As linhas se confundem entre engenhosidade humana, assistência de IA e apropriação direta. Esta nova Guerra Fria ameaça redefinir a própria colaboração científica, corroendo a confiança essencial para o progresso genuíno e a atribuição justa. A disputa entre a OpenAI e os matemáticos Tristan Buckmaster e Levent Alpöge é um prenúncio de conflitos futuros, onde a proveniência das ideias se torna um campo de batalha digital contestado.
A solução reivindicada pela OpenAI para as Navier-Stokes equations surgiu poucos dias após o uso privado do Codex AI por Buckmaster. Será que tal "avanço" rápido e potencialmente comprometido realmente se qualifica para o prêmio de US$ 1 milhão do Clay Mathematics Institute, ou as falhas éticas eclipsam a conquista técnica, tornando todo o esforço inútil e estabelecendo um precedente perigoso para futuras descobertas impulsionadas por IA?
Perguntas Frequentes
O que é o problema de Navier-Stokes?
É um dos sete Millennium Prize Problems, um conjunto de equações com 200 anos que descreve o movimento de fluidos. Resolvê-lo traz um prêmio de US$ 1 milhão e tem implicações enormes para a física e a engenharia.
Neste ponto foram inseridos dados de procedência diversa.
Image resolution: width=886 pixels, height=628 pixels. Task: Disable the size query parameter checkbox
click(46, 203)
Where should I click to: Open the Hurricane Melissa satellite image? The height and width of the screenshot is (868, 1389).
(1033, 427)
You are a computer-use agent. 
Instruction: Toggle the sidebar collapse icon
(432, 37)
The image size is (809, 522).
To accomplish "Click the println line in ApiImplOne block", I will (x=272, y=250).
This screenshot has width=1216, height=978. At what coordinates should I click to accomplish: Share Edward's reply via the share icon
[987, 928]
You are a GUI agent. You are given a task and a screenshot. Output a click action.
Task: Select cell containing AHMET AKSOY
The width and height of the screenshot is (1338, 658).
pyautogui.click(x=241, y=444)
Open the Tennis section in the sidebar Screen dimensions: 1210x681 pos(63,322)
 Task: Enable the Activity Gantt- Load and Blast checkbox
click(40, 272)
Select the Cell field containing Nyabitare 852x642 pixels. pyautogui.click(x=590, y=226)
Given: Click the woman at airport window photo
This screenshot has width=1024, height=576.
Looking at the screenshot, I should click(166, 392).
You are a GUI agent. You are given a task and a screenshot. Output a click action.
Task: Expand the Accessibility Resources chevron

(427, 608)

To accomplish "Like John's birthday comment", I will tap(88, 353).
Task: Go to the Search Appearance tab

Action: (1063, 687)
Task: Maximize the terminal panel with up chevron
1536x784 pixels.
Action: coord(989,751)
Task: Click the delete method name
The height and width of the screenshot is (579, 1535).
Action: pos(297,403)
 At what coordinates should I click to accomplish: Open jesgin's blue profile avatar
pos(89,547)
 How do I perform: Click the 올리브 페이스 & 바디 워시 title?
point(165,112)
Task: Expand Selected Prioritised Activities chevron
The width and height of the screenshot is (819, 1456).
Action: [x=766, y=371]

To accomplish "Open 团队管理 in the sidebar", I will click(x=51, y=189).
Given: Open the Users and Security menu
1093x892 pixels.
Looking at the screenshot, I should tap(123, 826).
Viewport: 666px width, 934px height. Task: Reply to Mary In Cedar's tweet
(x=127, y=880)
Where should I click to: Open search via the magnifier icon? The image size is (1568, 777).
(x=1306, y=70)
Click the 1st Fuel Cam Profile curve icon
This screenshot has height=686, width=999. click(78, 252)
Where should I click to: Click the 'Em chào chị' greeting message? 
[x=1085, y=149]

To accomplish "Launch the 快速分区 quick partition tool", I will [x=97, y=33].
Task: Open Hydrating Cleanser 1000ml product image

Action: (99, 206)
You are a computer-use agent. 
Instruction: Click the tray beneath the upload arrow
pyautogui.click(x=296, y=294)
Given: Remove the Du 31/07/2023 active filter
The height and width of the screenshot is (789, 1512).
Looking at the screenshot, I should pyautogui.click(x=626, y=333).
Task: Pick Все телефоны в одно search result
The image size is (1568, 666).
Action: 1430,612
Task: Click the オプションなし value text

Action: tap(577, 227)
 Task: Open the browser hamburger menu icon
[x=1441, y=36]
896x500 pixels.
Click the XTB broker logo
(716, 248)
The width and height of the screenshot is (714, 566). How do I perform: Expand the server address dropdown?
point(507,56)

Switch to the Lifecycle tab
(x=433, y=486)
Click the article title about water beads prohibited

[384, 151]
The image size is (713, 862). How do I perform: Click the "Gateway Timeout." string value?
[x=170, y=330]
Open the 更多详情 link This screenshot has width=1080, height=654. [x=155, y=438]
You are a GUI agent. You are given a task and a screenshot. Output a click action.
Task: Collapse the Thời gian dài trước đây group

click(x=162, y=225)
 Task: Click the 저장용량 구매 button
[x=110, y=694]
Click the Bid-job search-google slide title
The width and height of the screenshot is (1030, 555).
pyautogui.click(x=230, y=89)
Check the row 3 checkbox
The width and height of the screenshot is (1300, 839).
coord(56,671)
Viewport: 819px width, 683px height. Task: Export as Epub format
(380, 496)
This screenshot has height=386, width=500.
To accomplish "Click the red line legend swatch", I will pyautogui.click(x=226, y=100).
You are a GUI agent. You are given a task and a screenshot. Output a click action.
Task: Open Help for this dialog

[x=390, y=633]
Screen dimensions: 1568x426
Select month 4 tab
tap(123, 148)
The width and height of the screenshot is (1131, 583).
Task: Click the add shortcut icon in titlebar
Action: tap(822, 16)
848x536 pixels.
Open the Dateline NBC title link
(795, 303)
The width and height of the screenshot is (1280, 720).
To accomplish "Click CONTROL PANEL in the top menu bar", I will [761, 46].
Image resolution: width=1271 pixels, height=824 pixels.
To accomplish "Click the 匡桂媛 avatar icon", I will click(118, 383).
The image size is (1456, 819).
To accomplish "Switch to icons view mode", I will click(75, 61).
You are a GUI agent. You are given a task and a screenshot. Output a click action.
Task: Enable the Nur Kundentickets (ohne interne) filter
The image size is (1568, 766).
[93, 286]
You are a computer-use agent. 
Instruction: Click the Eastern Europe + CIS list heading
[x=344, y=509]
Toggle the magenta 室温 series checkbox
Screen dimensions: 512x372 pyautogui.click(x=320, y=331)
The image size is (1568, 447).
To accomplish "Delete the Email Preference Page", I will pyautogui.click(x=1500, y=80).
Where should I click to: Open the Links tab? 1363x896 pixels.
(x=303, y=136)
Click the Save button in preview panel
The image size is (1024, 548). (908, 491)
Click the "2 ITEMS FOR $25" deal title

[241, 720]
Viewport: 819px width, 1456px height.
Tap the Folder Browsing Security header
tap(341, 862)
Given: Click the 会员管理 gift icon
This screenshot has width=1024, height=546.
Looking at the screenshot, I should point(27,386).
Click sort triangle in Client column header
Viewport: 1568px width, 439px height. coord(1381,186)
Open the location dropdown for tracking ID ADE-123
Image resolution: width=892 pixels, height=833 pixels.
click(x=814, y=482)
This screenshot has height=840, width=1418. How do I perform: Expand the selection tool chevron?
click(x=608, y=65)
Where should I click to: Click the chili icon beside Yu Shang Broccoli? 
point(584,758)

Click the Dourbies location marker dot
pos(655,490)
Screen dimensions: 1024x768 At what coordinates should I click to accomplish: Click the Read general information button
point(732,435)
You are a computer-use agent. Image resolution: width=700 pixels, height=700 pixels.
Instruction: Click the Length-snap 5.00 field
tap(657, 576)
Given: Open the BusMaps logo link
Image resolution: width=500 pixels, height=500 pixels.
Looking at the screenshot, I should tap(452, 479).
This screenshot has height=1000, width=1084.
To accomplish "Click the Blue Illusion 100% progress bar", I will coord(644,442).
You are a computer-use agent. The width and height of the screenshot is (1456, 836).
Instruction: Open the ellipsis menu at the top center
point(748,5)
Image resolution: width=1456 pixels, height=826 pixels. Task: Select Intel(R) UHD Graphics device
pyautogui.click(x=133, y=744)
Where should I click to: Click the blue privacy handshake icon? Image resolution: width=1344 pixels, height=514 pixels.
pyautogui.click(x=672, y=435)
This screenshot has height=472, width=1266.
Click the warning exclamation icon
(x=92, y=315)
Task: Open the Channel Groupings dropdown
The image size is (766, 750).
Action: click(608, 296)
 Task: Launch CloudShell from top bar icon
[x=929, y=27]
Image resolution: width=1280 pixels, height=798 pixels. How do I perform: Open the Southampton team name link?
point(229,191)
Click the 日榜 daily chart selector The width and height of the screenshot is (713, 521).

Do que a OpenAI é acusada na disputa de autoria?
O matemático Tristan Buckmaster alega que o pesquisador da OpenAI, Sébastien Bubeck, o pressionou a remover seu coautor afiliado à Anthropic, Levent Alpöge, de um artigo relacionado, e então se apressou para publicar sua própria solução após saber do progresso deles.
Como a OpenAI respondeu às alegações?
Sébastien Bubeck negou publicamente as alegações, afirmando que apenas buscou 'coordenar lançamentos' porque ambas as equipes chegaram a soluções simultaneamente. Ele também alegou que Levent Alpöge se recusou a comparecer às reuniões.
A OpenAI usou dados privados para resolver o problema?
A OpenAI declarou que não acessou diretamente dados específicos de usuários, mas não pôde descartar que 'dados desidentificados derivados do uso de nossos produtos ajudaram a melhorar nossos modelos', deixando a questão em aberto.